Mel was starkly sober, a fact she intensely lamented. No matter how much she drank, whether entire bottles of hard liquor or wine, multiple four-packs of double IPAs, glass after glass of syrupy Amaro, she couldn’t feel any effect of alcohol, not even the tiniest buzz. She had no idea why she was like this; she’d become this way two years ago, after meeting the mysterious stranger at Gates of Paradise, a strip club below the Pulaski Bridge she frequented back then just to feel less alone. 

She’d passed out on a leather-like couch, lights strobing across her shut eyelids and a bouncer kneeing her in the gut to get up. He was about to lay his manicured mitts on her shoulders to toss her out the front door, even though they were well-acquainted with one another, on a first-name basis they were, Lance and Fiona—that was her birth name, Fiona—but this was all about business, and management couldn’t abide an unconscious girl in the club

—but then the stranger materialized. An anachronism dressed in a beige poet blouse and light tan clownish pants, shoulder-length wavy chestnut hair redolent of the sixties, the essence of kindness in his tender brown eyes deeper than a bat-crawling well. Without a word, he touched Lance’s arm, and Lance stepped away obediently. He knelt before Fiona and said, “Beloved, I’ll take you home now.” Fiona awoke into a pool of inexplicable peace.

She fell asleep again and when she awoke again, she was lying in her own bed, tucked under her blanket that somehow smelled of fresh organic detergent. The stranger was sitting beside her, holding her hand, an apple-scented candle flickering in the darkness, the only other illumination a neon green sign flashing atop a bar across the street called Living Water Pub that was invariably empty.

“Sleep, child, you need to get some rest, ya dig?” the stranger said. He had a weird way of speaking, especially for someone who looked about thirty-three. “In the morning, everything will be groovy.”

“Who are you?” Fiona asked, her mouth seemingly stuffed with cotton.

“The answer to that will blow your mind,” he said. “But for now, I give you a new name: Melodious.”

“Melodious?” 

The stranger smiled, knowing her thoughts.
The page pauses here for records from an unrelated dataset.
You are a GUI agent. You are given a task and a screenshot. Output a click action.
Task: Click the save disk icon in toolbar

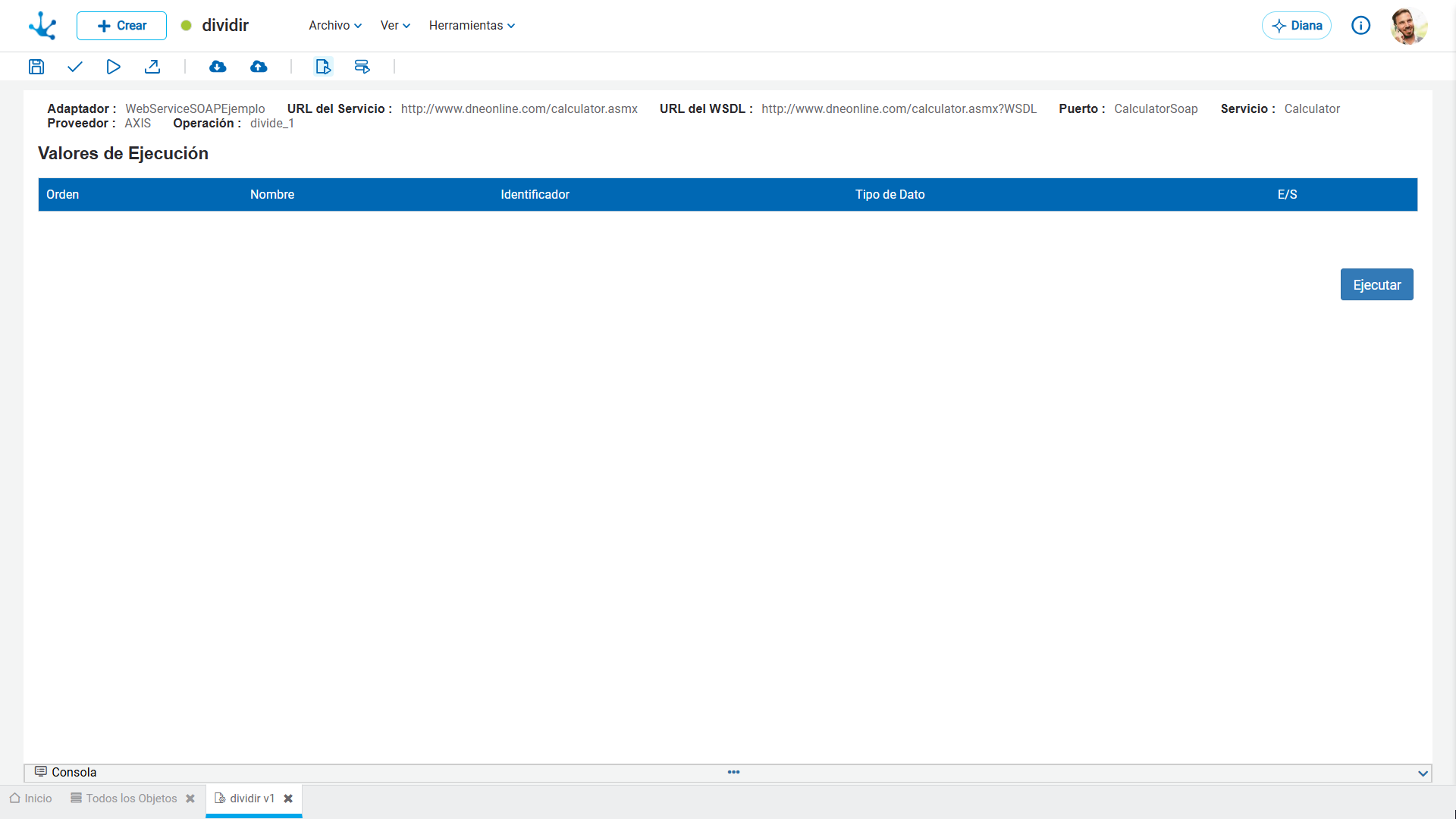[x=36, y=67]
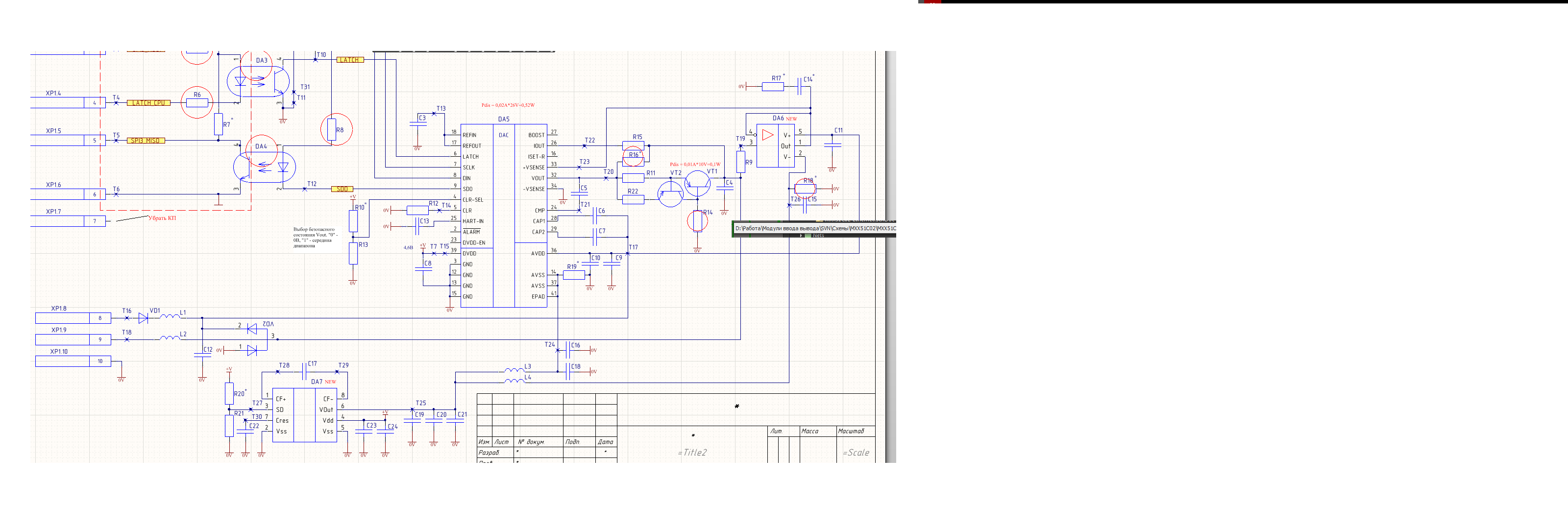Select the DA6 op-amp triangle symbol
This screenshot has height=529, width=1568.
[767, 135]
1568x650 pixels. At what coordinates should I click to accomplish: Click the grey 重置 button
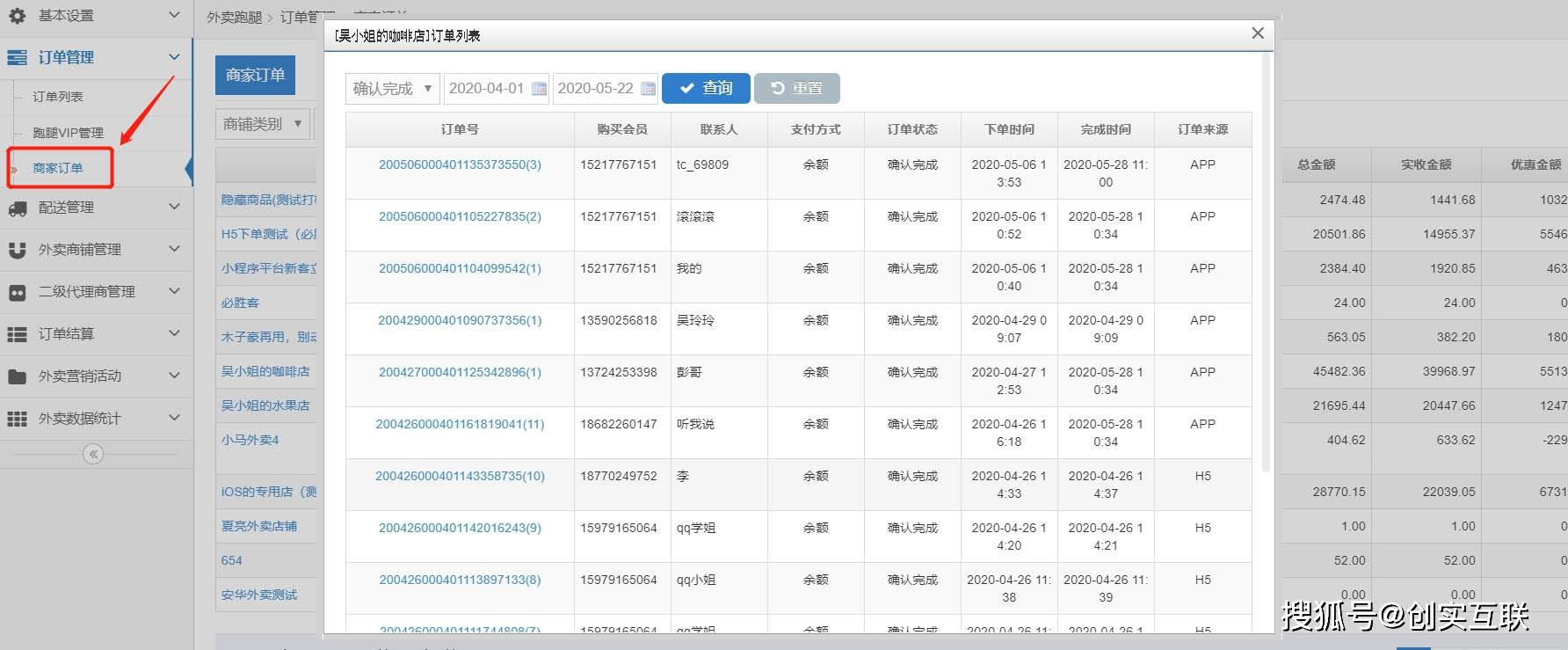pyautogui.click(x=796, y=89)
She hated the name.

He cupped his hand behind her head and lifted her gingerly so she could sip pumpkin-flavored tea. He tucked her in as a snug caterpillar inside a blanket cocoon. Fiona/Melodious didn’t fight the desire to let it all go, in his presence. It felt so easy. Energy seeped out from her fingertips and toes. For the first time in her self-aware life, she wasn’t at war with herself. 

The stranger opened a book and Fiona/Melodious recognized it immediately—her favorite storybook from her childhood, about the girl who owned a collection of glamorous dolls and gifted the prettiest one to a poor classmate from the other part of town. Fiona/Melodious had imagined she was that classmate, and had never stopped longing for the doll in her dreams. Even now she could picture it vividly.

“Sarah invited Jane to her bedroom to play with her dolls,” the stranger read. “Jane’s eyes widened at the sight of the beautiful figures dressed in glittery lacy gowns and shining high-heeled slippers, each adorned with necklaces of pearls, diamonds, and sapphires, their lips perfect little rosy hearts…”

Ah yes, those dolls. 

Fiona/Melodious drifted into a deep slumber, full of both contentment and yearning. She couldn’t be certain but she thought the last thing the stranger said was, “Mel, you have many dolls to give away.”

She didn’t have a chance to ask him what he meant. When she opened her eyes, it was morning. She’d been awakened by a pigeon cooing outside on her window ledge. She sat up and looked around the room, but the stranger was gone. She didn’t feel groovy, like he’d promised. Which was why she was surprised when, several weeks later, she began calling herself Mel.

***

The Living Water Pub’s neon sign cast a spotlight on the walls as Mel opened the knot of Ben Senior’s tie and slipped it away from his collar. He uttered gibberish, nearly asleep, a little vulnerable. Mel tucked a blanket under his arms and brushed his hair away from his forehead. When he jerked fitfully, with creased eyebrows and he mumbling, she stroked his forearm and said, “It’s alright now. Everything’s alright.” Mel’s face lit up green in the luminosity of the sign blinking through the window. She was unspeakably beautiful, but didn’t know it.